Let $X$ be the comb space given by $$ \begin{align} X ={} &\bigl\{ (x,y) \in \mathbb{R}^2 \mid 0 \leq y \leq 1 \text{ and } (x=0 \text{ or } x=\tfrac{1}{n} \text{ for some} \in \mathbb{N} \bigr\} \\ &\cup \bigl\{ (x,y) \in \mathbb{R}^2 \mid y=0 \text{ and } 0 \leq x \leq 1 \bigr\}. \end{align} $$
Let the set $A$ be given by $A = \{(0,1)\}$. Prove that $A$ is a deformation retract of $X$.
My attempt: Define the map $F:X \times [0,1] \to X$ given by $$ F(x,y,t) = \bigl( x, (1-t)y \bigr) $$ is continuous and satisfies $F(x,y,0) = (x,y),\, F(x,y,1)=(x,0)$.
After that, I am unable to proceed.
Your homotopy $F$ is a good start. It deforms $X$ to $X' = [0,1] \times \{0\}$ and keeps $X'$ fixed. Next deform $X'$ to $X'' = \{(0,0)\}$. This is possible with a homotopy keeping $X''$ fixed. With a final homotopy move $(0,0)$ to $(0,1)$. Composing these three homotopies yields a homotopy from $id_X$ to the constant map $c(x) = (0,1)$.
Note that $A$ is not a strong deformation retract of $X$.
$A$ being a deformation retract of $X$ means that $id_X$ is homotopic to a retraction of $X$ to $A$; one does not require that there exists a homotopy keeping $A$ fixed.

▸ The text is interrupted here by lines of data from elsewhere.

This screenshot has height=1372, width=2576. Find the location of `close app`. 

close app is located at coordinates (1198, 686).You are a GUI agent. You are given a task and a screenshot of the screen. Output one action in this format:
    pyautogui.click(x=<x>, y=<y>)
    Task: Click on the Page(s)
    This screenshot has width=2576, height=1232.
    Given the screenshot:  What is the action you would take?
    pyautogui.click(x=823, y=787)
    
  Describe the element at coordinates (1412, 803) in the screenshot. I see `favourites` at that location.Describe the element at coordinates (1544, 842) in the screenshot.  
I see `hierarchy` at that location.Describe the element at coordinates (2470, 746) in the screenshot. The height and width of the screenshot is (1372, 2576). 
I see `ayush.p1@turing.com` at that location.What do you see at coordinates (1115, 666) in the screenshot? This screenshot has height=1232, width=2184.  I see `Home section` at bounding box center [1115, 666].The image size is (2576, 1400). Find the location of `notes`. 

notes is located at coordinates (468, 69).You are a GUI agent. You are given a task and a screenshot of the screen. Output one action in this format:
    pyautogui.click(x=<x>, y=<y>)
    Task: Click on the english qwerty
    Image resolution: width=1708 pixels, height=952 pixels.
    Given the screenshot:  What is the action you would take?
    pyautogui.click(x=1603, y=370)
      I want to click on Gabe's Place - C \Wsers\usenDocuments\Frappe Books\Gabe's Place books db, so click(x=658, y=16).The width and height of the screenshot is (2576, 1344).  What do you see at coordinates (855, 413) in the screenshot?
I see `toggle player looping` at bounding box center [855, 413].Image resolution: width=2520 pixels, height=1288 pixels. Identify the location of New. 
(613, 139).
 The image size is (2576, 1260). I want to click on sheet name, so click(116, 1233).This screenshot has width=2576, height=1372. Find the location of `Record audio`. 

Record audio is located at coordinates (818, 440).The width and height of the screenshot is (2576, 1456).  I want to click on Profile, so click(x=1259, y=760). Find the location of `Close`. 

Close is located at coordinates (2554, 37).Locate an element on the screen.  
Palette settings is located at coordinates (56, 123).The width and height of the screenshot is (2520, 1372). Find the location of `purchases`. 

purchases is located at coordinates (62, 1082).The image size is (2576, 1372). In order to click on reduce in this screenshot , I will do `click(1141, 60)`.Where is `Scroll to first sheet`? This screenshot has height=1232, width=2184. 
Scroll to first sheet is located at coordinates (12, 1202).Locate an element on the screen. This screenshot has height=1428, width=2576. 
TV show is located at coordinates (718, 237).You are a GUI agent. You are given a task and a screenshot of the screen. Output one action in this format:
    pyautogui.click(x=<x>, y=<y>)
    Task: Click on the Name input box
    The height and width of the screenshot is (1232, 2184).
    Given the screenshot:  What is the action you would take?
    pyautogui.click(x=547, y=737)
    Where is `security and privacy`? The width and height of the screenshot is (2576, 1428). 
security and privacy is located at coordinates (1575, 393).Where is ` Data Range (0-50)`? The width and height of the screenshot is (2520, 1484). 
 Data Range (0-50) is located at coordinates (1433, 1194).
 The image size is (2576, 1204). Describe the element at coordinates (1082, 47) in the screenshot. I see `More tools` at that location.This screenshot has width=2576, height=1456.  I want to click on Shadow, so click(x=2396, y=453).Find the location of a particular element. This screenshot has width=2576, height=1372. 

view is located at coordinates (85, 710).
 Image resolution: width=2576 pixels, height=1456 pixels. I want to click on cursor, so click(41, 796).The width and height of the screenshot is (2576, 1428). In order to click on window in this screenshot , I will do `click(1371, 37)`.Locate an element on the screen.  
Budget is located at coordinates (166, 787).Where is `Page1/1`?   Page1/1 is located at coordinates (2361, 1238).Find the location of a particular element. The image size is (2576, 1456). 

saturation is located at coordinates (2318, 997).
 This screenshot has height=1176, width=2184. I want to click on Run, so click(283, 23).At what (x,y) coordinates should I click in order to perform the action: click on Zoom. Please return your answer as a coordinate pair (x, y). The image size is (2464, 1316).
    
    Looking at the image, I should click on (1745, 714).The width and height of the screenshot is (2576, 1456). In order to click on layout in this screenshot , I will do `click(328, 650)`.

As we have seen, $X''$ is a strong deformation retract of $X$. This means in particular that $X$ is contractible to the point $(0,0)$. It is well-known that a contractible space is contractible to each of its points (the method to prove this is the same in the third step above).